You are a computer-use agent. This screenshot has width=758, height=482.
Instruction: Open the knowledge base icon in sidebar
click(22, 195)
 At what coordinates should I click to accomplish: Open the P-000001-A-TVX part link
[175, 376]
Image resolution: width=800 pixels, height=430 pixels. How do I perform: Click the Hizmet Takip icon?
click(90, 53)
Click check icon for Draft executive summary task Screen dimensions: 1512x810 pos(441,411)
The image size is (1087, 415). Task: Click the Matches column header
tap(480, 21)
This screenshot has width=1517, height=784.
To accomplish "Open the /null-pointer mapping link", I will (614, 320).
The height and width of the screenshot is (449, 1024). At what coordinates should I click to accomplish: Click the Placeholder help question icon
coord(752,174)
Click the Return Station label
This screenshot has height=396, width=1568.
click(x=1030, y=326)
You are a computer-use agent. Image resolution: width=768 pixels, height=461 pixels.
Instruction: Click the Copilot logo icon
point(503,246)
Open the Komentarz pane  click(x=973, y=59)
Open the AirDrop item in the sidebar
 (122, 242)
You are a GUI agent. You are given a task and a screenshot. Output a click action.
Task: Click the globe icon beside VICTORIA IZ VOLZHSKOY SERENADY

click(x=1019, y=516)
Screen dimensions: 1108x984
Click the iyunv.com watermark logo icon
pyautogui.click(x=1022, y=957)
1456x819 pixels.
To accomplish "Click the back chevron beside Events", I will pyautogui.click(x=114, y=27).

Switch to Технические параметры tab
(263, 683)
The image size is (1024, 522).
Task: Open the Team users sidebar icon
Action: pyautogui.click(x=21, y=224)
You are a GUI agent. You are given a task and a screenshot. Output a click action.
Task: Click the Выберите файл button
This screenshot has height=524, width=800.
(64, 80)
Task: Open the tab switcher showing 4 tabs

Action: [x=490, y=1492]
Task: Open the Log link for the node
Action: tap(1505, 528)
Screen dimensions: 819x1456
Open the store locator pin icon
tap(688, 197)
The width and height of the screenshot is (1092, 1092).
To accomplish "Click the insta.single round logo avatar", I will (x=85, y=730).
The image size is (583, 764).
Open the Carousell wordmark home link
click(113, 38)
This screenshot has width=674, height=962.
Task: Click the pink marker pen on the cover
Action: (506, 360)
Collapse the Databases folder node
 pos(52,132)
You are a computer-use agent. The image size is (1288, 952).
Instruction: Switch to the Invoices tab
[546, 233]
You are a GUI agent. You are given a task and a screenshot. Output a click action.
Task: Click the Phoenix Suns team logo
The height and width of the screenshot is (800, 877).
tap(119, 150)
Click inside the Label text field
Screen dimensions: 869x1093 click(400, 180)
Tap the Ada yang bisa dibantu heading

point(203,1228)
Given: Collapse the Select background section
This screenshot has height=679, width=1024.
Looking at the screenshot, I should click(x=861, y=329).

--------------------

Your objective –
Using the records above, copy exactly the lines from the one containing "Task: Click the Выберите файл button" through the last, inclusive, and nothing else.

Solution for this problem –
Task: Click the Выберите файл button
This screenshot has height=524, width=800.
(64, 80)
Task: Open the tab switcher showing 4 tabs

Action: [x=490, y=1492]
Task: Open the Log link for the node
Action: tap(1505, 528)
Screen dimensions: 819x1456
Open the store locator pin icon
tap(688, 197)
The width and height of the screenshot is (1092, 1092).
To accomplish "Click the insta.single round logo avatar", I will (x=85, y=730).
The image size is (583, 764).
Open the Carousell wordmark home link
click(113, 38)
This screenshot has width=674, height=962.
Task: Click the pink marker pen on the cover
Action: (506, 360)
Collapse the Databases folder node
 pos(52,132)
You are a computer-use agent. The image size is (1288, 952).
Instruction: Switch to the Invoices tab
[546, 233]
You are a GUI agent. You are given a task and a screenshot. Output a click action.
Task: Click the Phoenix Suns team logo
The height and width of the screenshot is (800, 877).
tap(119, 150)
Click inside the Label text field
Screen dimensions: 869x1093 click(400, 180)
Tap the Ada yang bisa dibantu heading

point(203,1228)
Given: Collapse the Select background section
This screenshot has height=679, width=1024.
Looking at the screenshot, I should click(x=861, y=329).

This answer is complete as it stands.